Provided data:
*** Block opens ***
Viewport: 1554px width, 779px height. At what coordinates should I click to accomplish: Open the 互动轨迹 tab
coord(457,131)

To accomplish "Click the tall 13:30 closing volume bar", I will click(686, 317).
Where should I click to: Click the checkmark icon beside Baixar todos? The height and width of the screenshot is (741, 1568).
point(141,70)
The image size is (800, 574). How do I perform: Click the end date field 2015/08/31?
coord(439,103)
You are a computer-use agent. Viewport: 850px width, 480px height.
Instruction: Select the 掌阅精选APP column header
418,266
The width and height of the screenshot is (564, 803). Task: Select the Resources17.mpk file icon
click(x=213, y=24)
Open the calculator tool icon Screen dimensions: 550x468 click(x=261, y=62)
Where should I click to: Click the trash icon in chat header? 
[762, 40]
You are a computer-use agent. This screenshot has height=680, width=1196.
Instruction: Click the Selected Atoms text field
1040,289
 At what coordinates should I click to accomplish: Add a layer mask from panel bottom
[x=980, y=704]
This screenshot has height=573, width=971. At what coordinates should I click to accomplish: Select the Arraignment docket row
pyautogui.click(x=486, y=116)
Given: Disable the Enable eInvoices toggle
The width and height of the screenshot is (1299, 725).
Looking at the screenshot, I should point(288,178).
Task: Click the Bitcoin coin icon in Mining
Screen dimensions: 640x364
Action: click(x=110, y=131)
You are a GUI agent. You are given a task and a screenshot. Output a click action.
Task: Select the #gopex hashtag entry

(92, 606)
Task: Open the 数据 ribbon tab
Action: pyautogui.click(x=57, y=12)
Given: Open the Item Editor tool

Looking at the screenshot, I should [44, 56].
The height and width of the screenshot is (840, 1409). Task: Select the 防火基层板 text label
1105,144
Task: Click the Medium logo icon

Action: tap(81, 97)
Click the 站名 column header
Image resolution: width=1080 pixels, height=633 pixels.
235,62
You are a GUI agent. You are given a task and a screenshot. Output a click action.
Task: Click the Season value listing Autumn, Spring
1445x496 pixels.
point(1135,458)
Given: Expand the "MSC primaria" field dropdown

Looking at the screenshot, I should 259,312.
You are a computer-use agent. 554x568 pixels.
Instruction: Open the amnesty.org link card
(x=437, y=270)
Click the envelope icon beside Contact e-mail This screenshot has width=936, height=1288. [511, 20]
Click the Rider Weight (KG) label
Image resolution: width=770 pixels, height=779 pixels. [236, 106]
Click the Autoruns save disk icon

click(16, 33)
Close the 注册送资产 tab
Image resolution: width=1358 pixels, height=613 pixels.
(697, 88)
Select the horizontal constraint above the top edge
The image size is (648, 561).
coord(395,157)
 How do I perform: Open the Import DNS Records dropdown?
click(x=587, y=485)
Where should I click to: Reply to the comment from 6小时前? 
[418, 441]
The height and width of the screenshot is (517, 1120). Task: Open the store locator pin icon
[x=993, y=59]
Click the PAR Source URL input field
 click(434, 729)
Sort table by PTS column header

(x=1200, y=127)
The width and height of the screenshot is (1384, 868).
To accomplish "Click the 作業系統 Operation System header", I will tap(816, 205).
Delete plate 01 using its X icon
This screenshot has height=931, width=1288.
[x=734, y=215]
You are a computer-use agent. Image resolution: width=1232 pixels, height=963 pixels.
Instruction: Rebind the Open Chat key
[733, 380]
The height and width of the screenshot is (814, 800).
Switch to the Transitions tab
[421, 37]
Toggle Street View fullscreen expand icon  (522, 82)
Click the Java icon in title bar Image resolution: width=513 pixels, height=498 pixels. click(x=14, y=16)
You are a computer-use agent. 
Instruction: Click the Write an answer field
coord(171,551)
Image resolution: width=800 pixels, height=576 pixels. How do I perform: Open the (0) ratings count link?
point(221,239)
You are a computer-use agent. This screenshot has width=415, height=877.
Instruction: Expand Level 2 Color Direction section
*** Block closes ***
Problem to work on: Every record above is to be transcribed exactly as written.

Solution for this problem:
Viewport: 1554px width, 779px height. At what coordinates should I click to accomplish: Open the 互动轨迹 tab
coord(457,131)

To accomplish "Click the tall 13:30 closing volume bar", I will click(686, 317).
Where should I click to: Click the checkmark icon beside Baixar todos? The height and width of the screenshot is (741, 1568).
point(141,70)
The image size is (800, 574). How do I perform: Click the end date field 2015/08/31?
coord(439,103)
You are a computer-use agent. Viewport: 850px width, 480px height.
Instruction: Select the 掌阅精选APP column header
418,266
The width and height of the screenshot is (564, 803). Task: Select the Resources17.mpk file icon
click(x=213, y=24)
Open the calculator tool icon Screen dimensions: 550x468 click(x=261, y=62)
Where should I click to: Click the trash icon in chat header? 
[762, 40]
You are a computer-use agent. This screenshot has height=680, width=1196.
Instruction: Click the Selected Atoms text field
1040,289
 At what coordinates should I click to accomplish: Add a layer mask from panel bottom
[x=980, y=704]
This screenshot has height=573, width=971. At what coordinates should I click to accomplish: Select the Arraignment docket row
pyautogui.click(x=486, y=116)
Given: Disable the Enable eInvoices toggle
The width and height of the screenshot is (1299, 725).
Looking at the screenshot, I should point(288,178).
Task: Click the Bitcoin coin icon in Mining
Screen dimensions: 640x364
Action: click(x=110, y=131)
You are a GUI agent. You are given a task and a screenshot. Output a click action.
Task: Select the #gopex hashtag entry

(92, 606)
Task: Open the 数据 ribbon tab
Action: pyautogui.click(x=57, y=12)
Given: Open the Item Editor tool

Looking at the screenshot, I should [44, 56].
The height and width of the screenshot is (840, 1409). Task: Select the 防火基层板 text label
1105,144
Task: Click the Medium logo icon

Action: tap(81, 97)
Click the 站名 column header
Image resolution: width=1080 pixels, height=633 pixels.
235,62
You are a GUI agent. You are given a task and a screenshot. Output a click action.
Task: Click the Season value listing Autumn, Spring
1445x496 pixels.
point(1135,458)
Given: Expand the "MSC primaria" field dropdown

Looking at the screenshot, I should 259,312.
You are a computer-use agent. 554x568 pixels.
Instruction: Open the amnesty.org link card
(x=437, y=270)
Click the envelope icon beside Contact e-mail This screenshot has width=936, height=1288. [511, 20]
Click the Rider Weight (KG) label
Image resolution: width=770 pixels, height=779 pixels. [236, 106]
Click the Autoruns save disk icon

click(16, 33)
Close the 注册送资产 tab
Image resolution: width=1358 pixels, height=613 pixels.
(697, 88)
Select the horizontal constraint above the top edge
The image size is (648, 561).
coord(395,157)
 How do I perform: Open the Import DNS Records dropdown?
click(x=587, y=485)
Where should I click to: Reply to the comment from 6小时前? 
[418, 441]
The height and width of the screenshot is (517, 1120). Task: Open the store locator pin icon
[x=993, y=59]
Click the PAR Source URL input field
 click(434, 729)
Sort table by PTS column header

(x=1200, y=127)
The width and height of the screenshot is (1384, 868).
To accomplish "Click the 作業系統 Operation System header", I will tap(816, 205).
Delete plate 01 using its X icon
This screenshot has height=931, width=1288.
[x=734, y=215]
You are a computer-use agent. Image resolution: width=1232 pixels, height=963 pixels.
Instruction: Rebind the Open Chat key
[733, 380]
The height and width of the screenshot is (814, 800).
Switch to the Transitions tab
[421, 37]
Toggle Street View fullscreen expand icon  (522, 82)
Click the Java icon in title bar Image resolution: width=513 pixels, height=498 pixels. click(x=14, y=16)
You are a computer-use agent. 
Instruction: Click the Write an answer field
coord(171,551)
Image resolution: width=800 pixels, height=576 pixels. How do I perform: Open the (0) ratings count link?
point(221,239)
You are a computer-use agent. This screenshot has width=415, height=877.
Instruction: Expand Level 2 Color Direction section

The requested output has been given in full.